Famine en Afrique de l’Est : une catastrophe évitable

Famine en Afrique de l’Est : une catastrophe évitable

Les images de la famine en Afrique de
l’Est ont disparu des médias, la question n’est plus
à l’ordre du jour de la communauté mondiale. Un
milliard de dollars fait défaut aux Nations Unies pour une aide
d’urgence.

« Cette catastrophe n’est pas tombée du
ciel » s’irrite Josef Sayer, le président de
l’œuvre d’entraide catholique allemande Misereor,
mettant en cause les gouvernements. « Pour moi, il
s’agit plutôt d’un comportement fautif des
Etats ». Au lieu d’une intervention unique, il exige
des programmes de lutte contre la faim conçus sur le long terme.

    La famine en Afrique de l’Est
représente la plus grande catastrophe humanitaire depuis des
décennies. Sur la carte publiée par le bureau de
coordination des affaires humanitaires de l’ONU (OCHA), la plus
grande partie de la Somalie, le sud de l’Erythrée,
l’est et le sud de l’Ethiopie et l’est du Kenya sont
des zones d’urgence humanitaire. Plus de 12 millions de personnes
sont touchées par une sécheresse dévastatrice,
près de la moitié de la population en Somalie. Des
dizaines de milliers sont affamées, 2 millions d’enfants
souffrent de sous-alimentation. La situation dans le sud de la Somalie
semble être la pire. Dans les régions de Bakool et de
Lower Shabelle, l’ONU a annoncé une situation de famine;
sans une réaction rapide, celle-ci pourrait
s’étendre dans les deux mois qui viennent aux huit
régions du sud de la Somalie.

    La situation de « famine »
correspond au niveau le plus élevé d’alarme de
l’ONU, quelque chose comme le niveau 9 sur l’échelle
de Richter. Selon la classification de l’ONU, il y a famine
lorsque plus de 30 % de la population est
sévèrement sous-alimentée, qu’il y a au
moins 20 % des foyers qui vivent dans l’urgence
alimentaire ou que 2 adultes ou 4 enfants sur 10 000 personnes
meurent quotidiennement de faim. Actuellement, au sud de la Somalie, ce
sont 6 personnes sur 10 000 qui meurent chaque jour de faim.

    Dans l’Afrique de l’Est, lorsque
règnent des conditions climatiques normales, la saison
sèche alterne avec la saison des pluies. L’absence de
saison des pluies était auparavant une catastrophe rare. Selon
les données de Misereor, il y a eu entre 1900 et
aujourd’hui plus de 18 famines. Mais ces derniers temps, elles se
sont multipliées : depuis le nouveau millénaire,
c’est la sixième grave sécheresse et durant ces
cinq dernières années, il n’y a eu qu’une
seule saison des pluies normale.

Consigne 1:
D'après l'article sur la famine en Afrique de l'Est, combien de personnes sur 10 000 meurent actuellement de faim chaque jour dans le sud de la Somalie ?
Consigne 2:
Prolongez l'article sur la famine en Afrique de l'Est à partir de sa dernière phrase.

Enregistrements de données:
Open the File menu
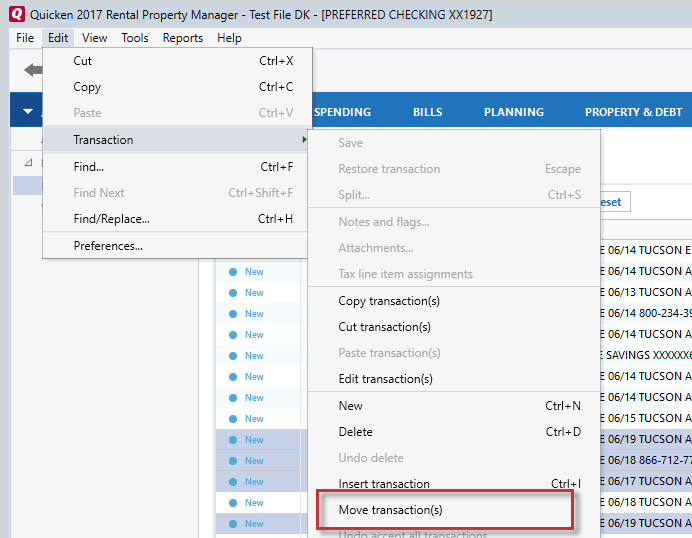The width and height of the screenshot is (692, 538). click(x=25, y=38)
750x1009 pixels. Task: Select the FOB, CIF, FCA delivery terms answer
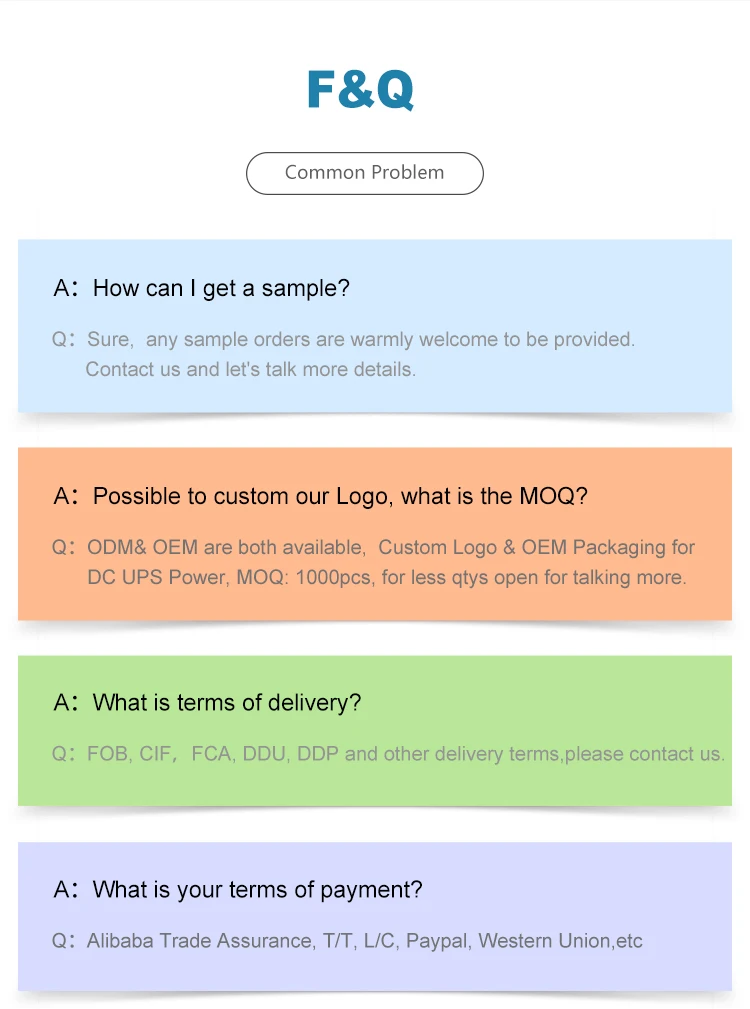pos(405,754)
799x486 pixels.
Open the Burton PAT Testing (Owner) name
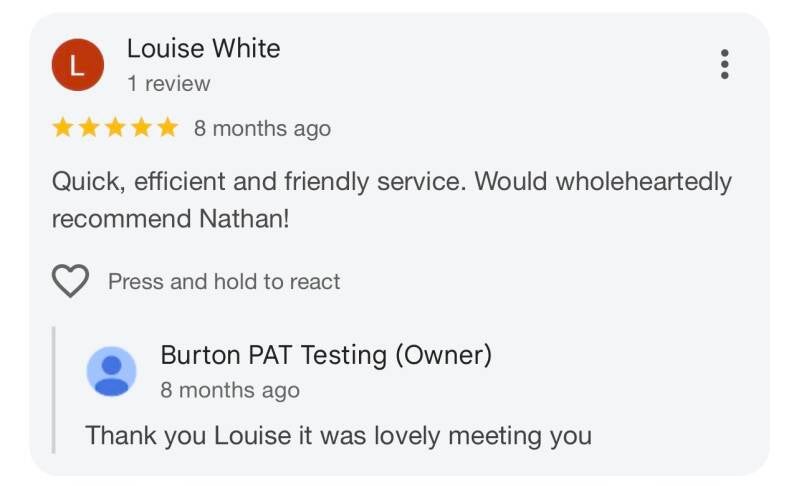[326, 355]
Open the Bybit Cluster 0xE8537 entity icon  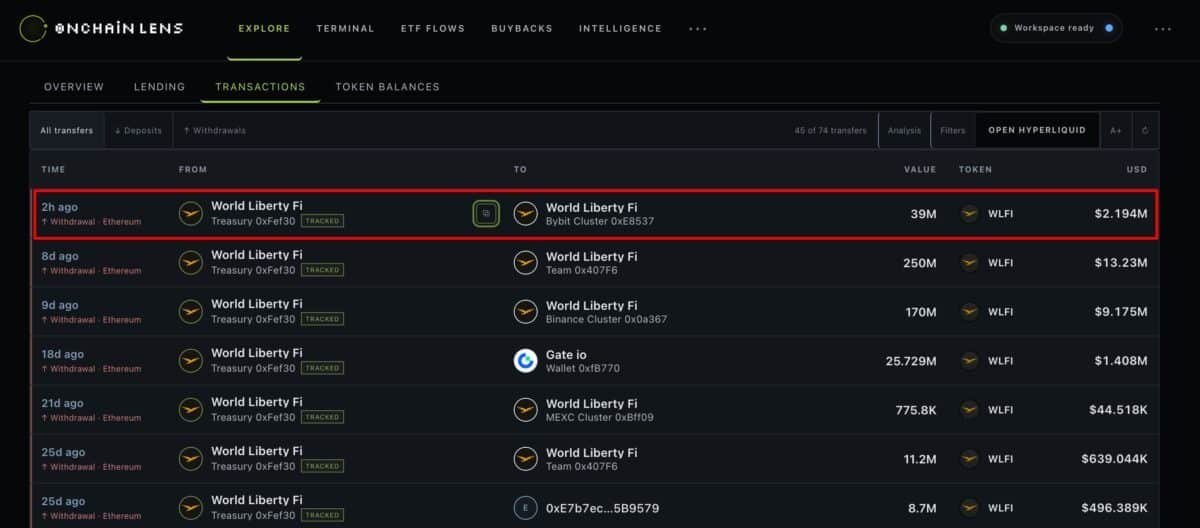[x=525, y=213]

Réponse 1:
Six personnes sur 10 000 y meurent de faim chaque jour.

Réponse 2:
    Le changement climatique ne suffit pas à lui
seul à expliquer l’actuelle catastrophe. Car, comme le dit
Sayer : « On sait depuis longtemps que sur
l’apport en pluie a diminué de 50 % sur
l’ensemble de la dernière année, on aurait pu donc
s’y préparer. » Tirant un parallèle
avec le sauvetage des banques, il ajoute : « Ceux
qui ont reçu de l’aide à ce moment devraient, par
exemple, contribuer à un financement dans la durée, par
une taxe sur les transactions, de telle manière que l’on
ne réunisse pas simplement une fois 1,1 milliard, mais que
l’on mette en place des programmes qui permettent à
l’agriculture de répondre ici aux besoins de base,
malgré la diminution des pluies. Si l’on avait traduit le
rapport mondial sur l’agriculture (de 2008) par des
réalisations concrètes, on n’en serait pas
là. Il s’agit prioritairement d’une question de
volonté politique ». […]

    Malgré le retour régulier de
périodes de sécheresse, la Somalie était
autosuffisante sur le plan alimentaire jusqu’à la fin des
années 70. Dans les années 80, le FMI et la Banque
mondiale obligèrent toutefois le pays à payer ses dettes
et à mettre en œuvre les célèbres programmes
d’ajustement structurel. Le marché intérieur fut
ouvert aux importations des pays du Nord; les entreprises
multinationales nord-américaines et européennes
inondèrent le marché de céréales hautement
subventionnées, comme le riz et le blé, en les vendant en
dessous de leur prix de production afin d’éliminer les
producteurs locaux.

    Depuis la Somalie est devenue chroniquement
importatrice de céréales. Les dévaluations
périodiques de la monnaie somalienne propulsent les prix
à l’importation vers le haut et stimulent le
développement de monocultures tournées vers
l’exportation à destination des pays du Nord. Un
phénomène similaire s’est produit en
Amérique latine et en Asie.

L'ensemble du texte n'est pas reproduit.